Saturday 27 October 2012

The Great British Ash Tree. Not.

In the inner realms of sociology or history lectures and the like, the phrase: 'nation is a construct' is something you can jot down and then use in an indigestible way from then on. I'm sure I've done it many times. And then you hear something on the radio or something that someone says that brings you up sharp to remind you that it isn't a hollow phrase at all.

The news this morning is full of the story about a fungus affecting ash trees. The two main aspects of this story are that in Denmark, 90% of the ash trees have already died because of the fungus and that there is a possibility that the same could happen on some, most or all of the islands (or parts of islands) that make up the UK. There seem to be two main ways in which this can happen: through imports of ash trees and on the wind. The government is about to take action against imports of ash trees by banning them on Monday.

Interviews with experts are happening all the time and I'm not concerned directly with what the scientific content of these other than to say by way of preface that it is quite possible that banning imports will have zero effect (but looks like tough, virile, robust government) as the spores of the fungus can reach the UK's islands carried on the wind. (Surely no coincidence that the first wild woodland where the disease has been found is in Norfolk and Suffolk in direct line from easterly, north-easterly winds from Scandinavia?)

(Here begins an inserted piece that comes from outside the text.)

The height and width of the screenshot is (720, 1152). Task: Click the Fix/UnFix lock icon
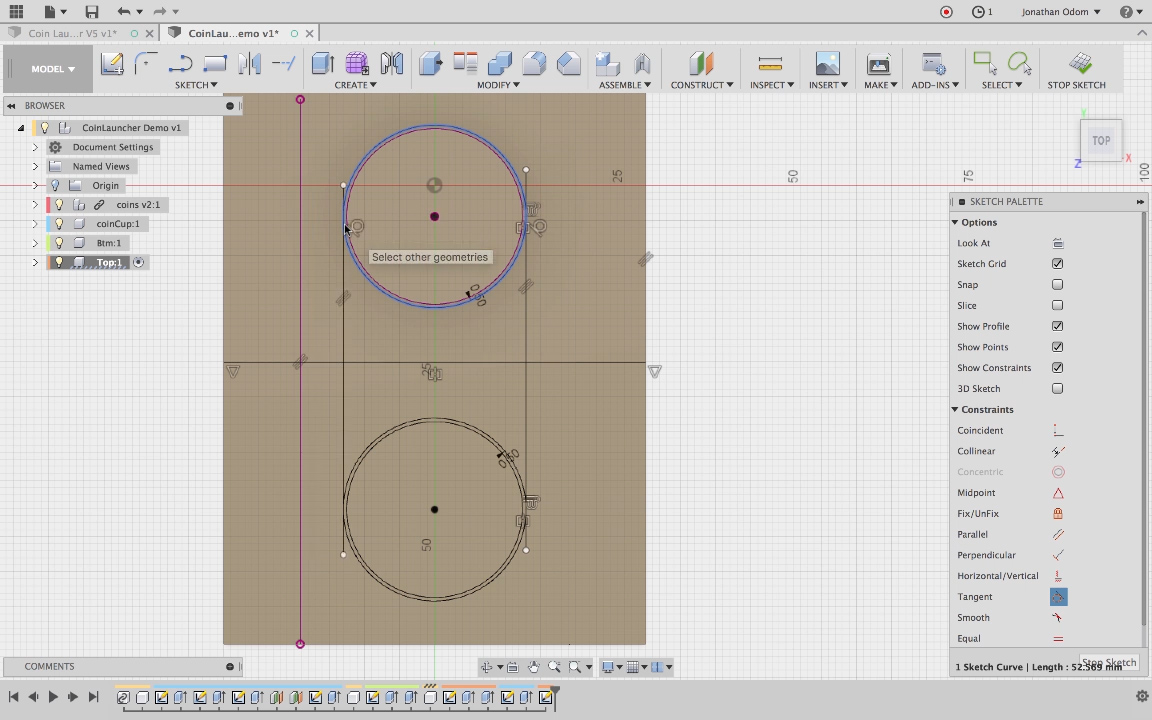click(x=1058, y=514)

What interests me for the moment is how this disease is being 'constructed' (yes) as a 'national' crisis or 'national' tragedy. Experts have reminded us that the ash is a 'native' tree, that it makes up a large percentage of the woodland 'we' love and 'we' have already lost pretty well all the elm trees through 'Dutch' Elm disease and it could happen to another of 'our' native/national and iconic trees, the ash.

So, even as the facts tell us that this is an international illness/disease (as all illnesses and diseases are), the emotive content of the news items is that it is a national tragedy and that the best way to deal with it is to ban imports. I won't even deal with whether it's a tragedy or not. I don't know if it is or it isn't. I'm bemused by how quickly something like this can be tacked on to the national flag when it is fundamentally and essentially an international matter, an international phenomenon. Because it's being constructed as a national problem, there are certain aspects of the story that are at the very least odd.

Denmark is not an island. To be talking just about Denmark is very strange. If this government is banning imports (thinking that this is a solution) what are other countries doing? Sweden is very near to Denmark, Germany shares a border, the whole of northern Europe is nearby. However we should describe this disease, it must for starters be a north European matter.

Does any of this matter? After all, it's just (or only) a question of how people in the news describe things. No big deal? Perhaps not. But when historians and sociologists use that phrase 'construct nation' and people dispute it, or make the claim that by constructing it verbally they also construct it 'materially'...I wonder. What's more, it may well lead to crap science. We shall see whether banning imports makes any difference. I suspect not.

In the meantime, I'm not going to allow myself to be aroused in some kind of national defence, or national act of sorrow about ash trees. If ash trees are under threat, they're under threat across northern Europe. I live and work and travel in northern Europe. I will have the same feelings about a lack of ash trees whether I'm in London, France, Denmark, Holland, Germany or anywhere. They're not my ash trees. The 'we' or 'our' they belong to are, for the present moment northern European and may well turn out to be (I don't know) world ash trees!